Через бурелом дремучих северных лесов пробирался жалкого вида странник. Одежда на его худом теле вся давно изодралась в клочья и висела теперь лохмотьями, словно распоротый многажды сверху донизу черный мешок. Голова его теперь была непокрыта, так как клобук свой он давно потерял в пути, и спутанные длинные волосы, как и клочковатая борода, в беспорядке ниспадали на костлявые плечи. Он давно потерял направление, а уж дороги в этих краях не было от сотворения мира, и не мог даже приблизительно сказать, сколько дней, недель или месяцев блуждает в этих тёмных лесах. Видел только, что дни становятся всё короче и холоднее, а ночной холод – всё более лютой мукой для его исхудавшего и теперь почти нагого тела. Пищей ему служили ягоды и грибы, которые он ел, конечно, сырыми, но ещё хуже было с водой. Бывало, ему встречались родники или ручьи, и, напившись всласть, он всякий раз подолгу лежал в изнеможении рядом с водой, борясь с соблазном более не идти никуда, так и остаться у этого водного изобилия, которого ему так не хватало в пути – куда больше не хватало, чем скудной пищи. Но всякий раз он с молитвой пересиливал себя и шел дальше, или лучше, блуждал, не ведая дороги, в надежде только на Бога.
"Господь пасет мя, и ничтоже мя лишит… На воде покойне всели мя, на месте злачне питай мя…" – сбивчиво молился про себя Лазарь.
– Ну, где же Ты? – забормотал он, наконец, тихим голосом, – где та вода, чтоб не жаждать вовек? И что это за послушание такое, сгинуть в этих лесах без исповеди и причастия?
Лазарь споткнулся, упал и продолжал лежать, не желая более подыматься.
Очнулся он под низким деревянным потолком полуземлянки. В дымном чаду, но в тепле, на скромном ложе у стены. Поблизости кто-то возился, должно быть у очага. Лазарь с трудом разомкнул глаза, но в полумраке поначалу ничего не смог разобрать, только яснее почувствовал тяжесть исхудавшего, больного тела. Но память и сознание его потихоньку прояснялись; он понял, что находится в жилище местных крестьян, которые, очевидно, и спасли его, найдя без чувств в чащобе.

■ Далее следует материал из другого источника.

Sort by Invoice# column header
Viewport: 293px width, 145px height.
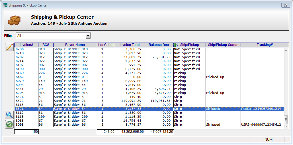(x=26, y=45)
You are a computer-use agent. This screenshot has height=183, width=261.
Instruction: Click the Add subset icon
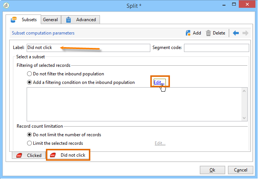[x=188, y=33]
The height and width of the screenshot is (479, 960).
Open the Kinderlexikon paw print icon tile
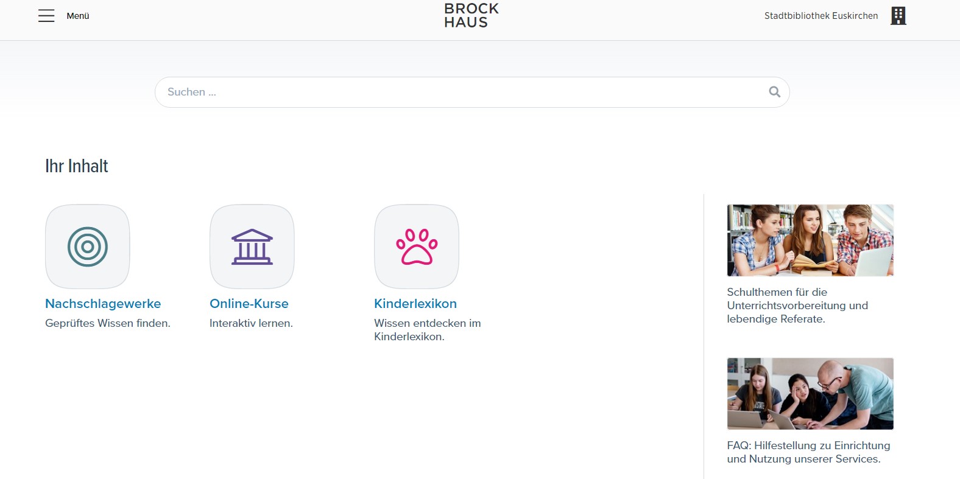417,246
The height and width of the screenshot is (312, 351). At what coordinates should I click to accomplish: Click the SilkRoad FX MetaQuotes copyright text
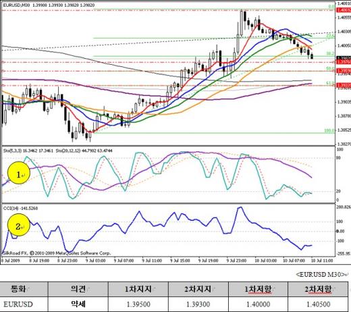(x=57, y=253)
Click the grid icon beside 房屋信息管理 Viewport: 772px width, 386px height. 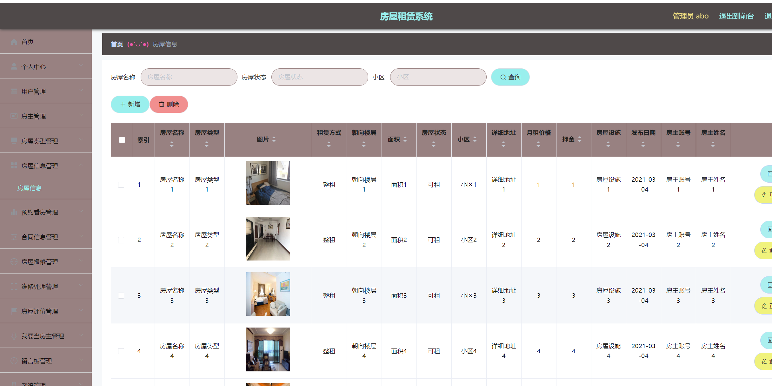point(14,166)
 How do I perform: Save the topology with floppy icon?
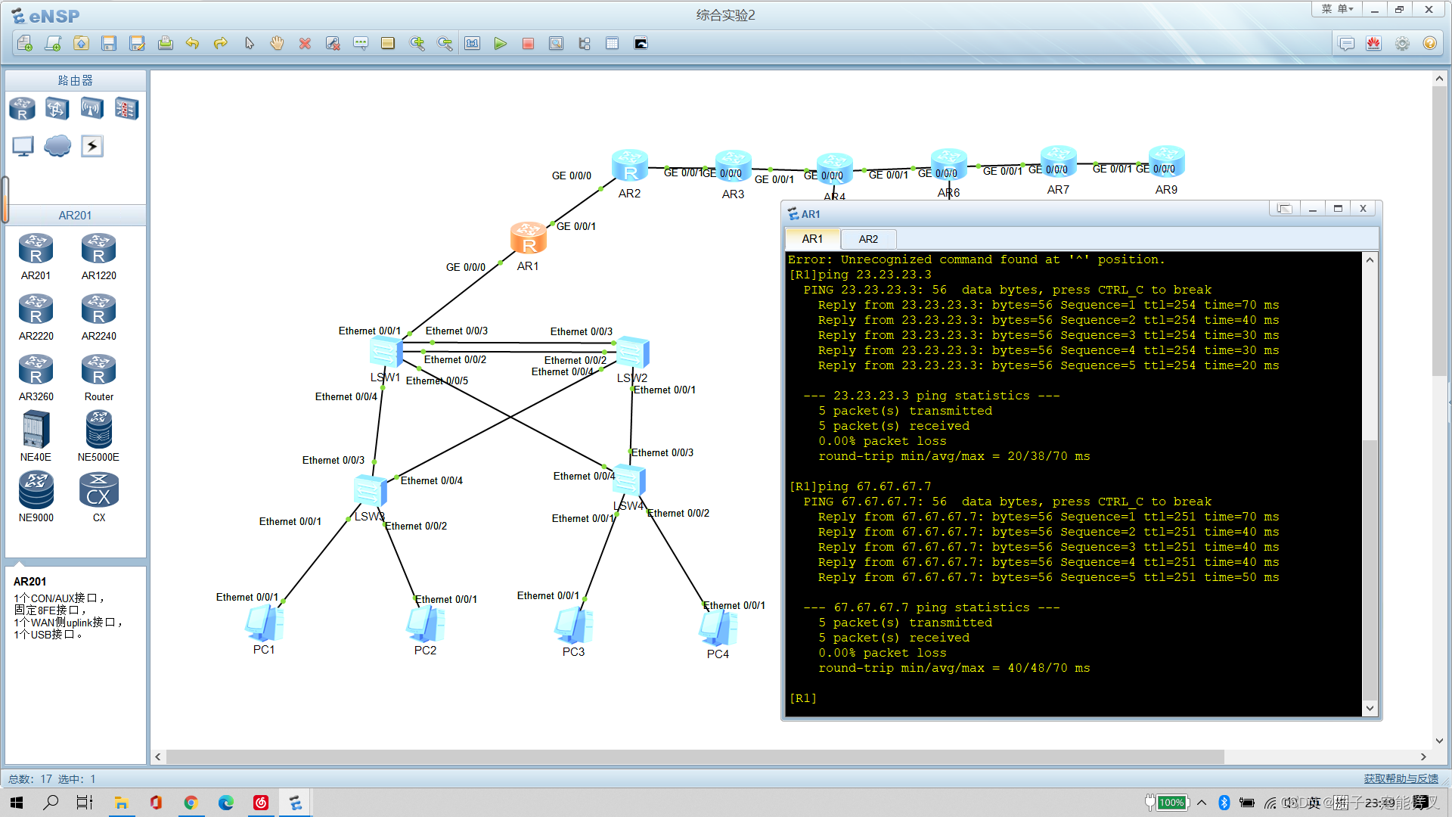tap(109, 44)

Лазарь стал медленно оглядываться по сторонам. Потолок имел отверстие-дымоход, под которым был устроен очаг. У очага возилась женщина средних лет, и Лазарь поспешил отвести от неё взор, опасаясь соблазна. В углу, напротив его ложа, разглядел древнего старика, сидевшего при свете лучины за каким-то рукодельем, – кажется, тот вырезал какие-то поделки из кости. Лазарь продолжал осматриваться, отметил скромность жизни хозяев, но не это занимало его душу, заставляя всё напряженнее осматриваться, – он не находил в помещении ни одной иконы, ни распятия. Лазарь понял, что он достиг цели своего путешествия, теперь он у тех самых несчастных язычников, не ведавших света Евангелия, к которым послал его когда-то – как давно! – настоятель монастыря.